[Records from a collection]
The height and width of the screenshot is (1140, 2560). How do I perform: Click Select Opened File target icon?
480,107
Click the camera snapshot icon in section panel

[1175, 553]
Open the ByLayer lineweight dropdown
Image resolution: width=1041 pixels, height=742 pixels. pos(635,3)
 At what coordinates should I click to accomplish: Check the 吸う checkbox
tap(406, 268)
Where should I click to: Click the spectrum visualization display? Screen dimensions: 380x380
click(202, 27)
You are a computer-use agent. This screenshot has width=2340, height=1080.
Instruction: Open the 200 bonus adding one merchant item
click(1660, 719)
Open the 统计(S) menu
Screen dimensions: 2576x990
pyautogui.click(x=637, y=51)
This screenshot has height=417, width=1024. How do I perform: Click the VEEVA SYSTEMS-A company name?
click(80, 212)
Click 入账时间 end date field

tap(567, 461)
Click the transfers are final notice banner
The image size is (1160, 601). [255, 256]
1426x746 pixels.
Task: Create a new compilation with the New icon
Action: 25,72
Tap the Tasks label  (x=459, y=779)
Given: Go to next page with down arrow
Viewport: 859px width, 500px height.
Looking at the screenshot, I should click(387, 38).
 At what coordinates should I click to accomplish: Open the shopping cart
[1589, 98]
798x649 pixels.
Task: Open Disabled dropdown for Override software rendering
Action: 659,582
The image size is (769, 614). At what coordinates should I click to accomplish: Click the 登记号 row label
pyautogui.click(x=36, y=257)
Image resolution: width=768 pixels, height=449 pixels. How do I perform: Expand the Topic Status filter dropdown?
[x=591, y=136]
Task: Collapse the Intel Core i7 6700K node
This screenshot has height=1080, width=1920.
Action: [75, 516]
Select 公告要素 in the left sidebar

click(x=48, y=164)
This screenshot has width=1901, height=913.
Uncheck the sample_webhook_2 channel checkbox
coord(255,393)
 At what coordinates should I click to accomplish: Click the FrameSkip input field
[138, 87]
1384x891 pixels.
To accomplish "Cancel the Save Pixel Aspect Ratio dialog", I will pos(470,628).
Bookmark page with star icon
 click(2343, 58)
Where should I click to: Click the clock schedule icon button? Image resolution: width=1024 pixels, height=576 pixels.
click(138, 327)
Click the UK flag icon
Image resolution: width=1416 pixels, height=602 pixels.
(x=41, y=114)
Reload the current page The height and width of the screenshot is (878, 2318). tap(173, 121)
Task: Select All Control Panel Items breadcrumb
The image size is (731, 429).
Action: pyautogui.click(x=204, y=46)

• **Written task**
Retype all of the records above line by line, changing nothing.

• **Exercise response**
The height and width of the screenshot is (1140, 2560). How do I perform: Click Select Opened File target icon?
480,107
Click the camera snapshot icon in section panel

[1175, 553]
Open the ByLayer lineweight dropdown
Image resolution: width=1041 pixels, height=742 pixels. pos(635,3)
 At what coordinates should I click to accomplish: Check the 吸う checkbox
tap(406, 268)
Where should I click to: Click the spectrum visualization display? Screen dimensions: 380x380
click(202, 27)
You are a computer-use agent. This screenshot has width=2340, height=1080.
Instruction: Open the 200 bonus adding one merchant item
click(1660, 719)
Open the 统计(S) menu
Screen dimensions: 2576x990
pyautogui.click(x=637, y=51)
This screenshot has height=417, width=1024. How do I perform: Click the VEEVA SYSTEMS-A company name?
click(80, 212)
Click 入账时间 end date field

tap(567, 461)
Click the transfers are final notice banner
The image size is (1160, 601). [255, 256]
1426x746 pixels.
Task: Create a new compilation with the New icon
Action: 25,72
Tap the Tasks label  (x=459, y=779)
Given: Go to next page with down arrow
Viewport: 859px width, 500px height.
Looking at the screenshot, I should click(387, 38).
 At what coordinates should I click to accomplish: Open the shopping cart
[1589, 98]
798x649 pixels.
Task: Open Disabled dropdown for Override software rendering
Action: 659,582
The image size is (769, 614). At what coordinates should I click to accomplish: Click the 登记号 row label
pyautogui.click(x=36, y=257)
Image resolution: width=768 pixels, height=449 pixels. How do I perform: Expand the Topic Status filter dropdown?
[x=591, y=136]
Task: Collapse the Intel Core i7 6700K node
This screenshot has height=1080, width=1920.
Action: [75, 516]
Select 公告要素 in the left sidebar

click(x=48, y=164)
This screenshot has width=1901, height=913.
Uncheck the sample_webhook_2 channel checkbox
coord(255,393)
 At what coordinates should I click to accomplish: Click the FrameSkip input field
[138, 87]
1384x891 pixels.
To accomplish "Cancel the Save Pixel Aspect Ratio dialog", I will pos(470,628).
Bookmark page with star icon
 click(2343, 58)
Where should I click to: Click the clock schedule icon button? Image resolution: width=1024 pixels, height=576 pixels.
click(138, 327)
Click the UK flag icon
Image resolution: width=1416 pixels, height=602 pixels.
(x=41, y=114)
Reload the current page The height and width of the screenshot is (878, 2318). tap(173, 121)
Task: Select All Control Panel Items breadcrumb
The image size is (731, 429).
Action: pyautogui.click(x=204, y=46)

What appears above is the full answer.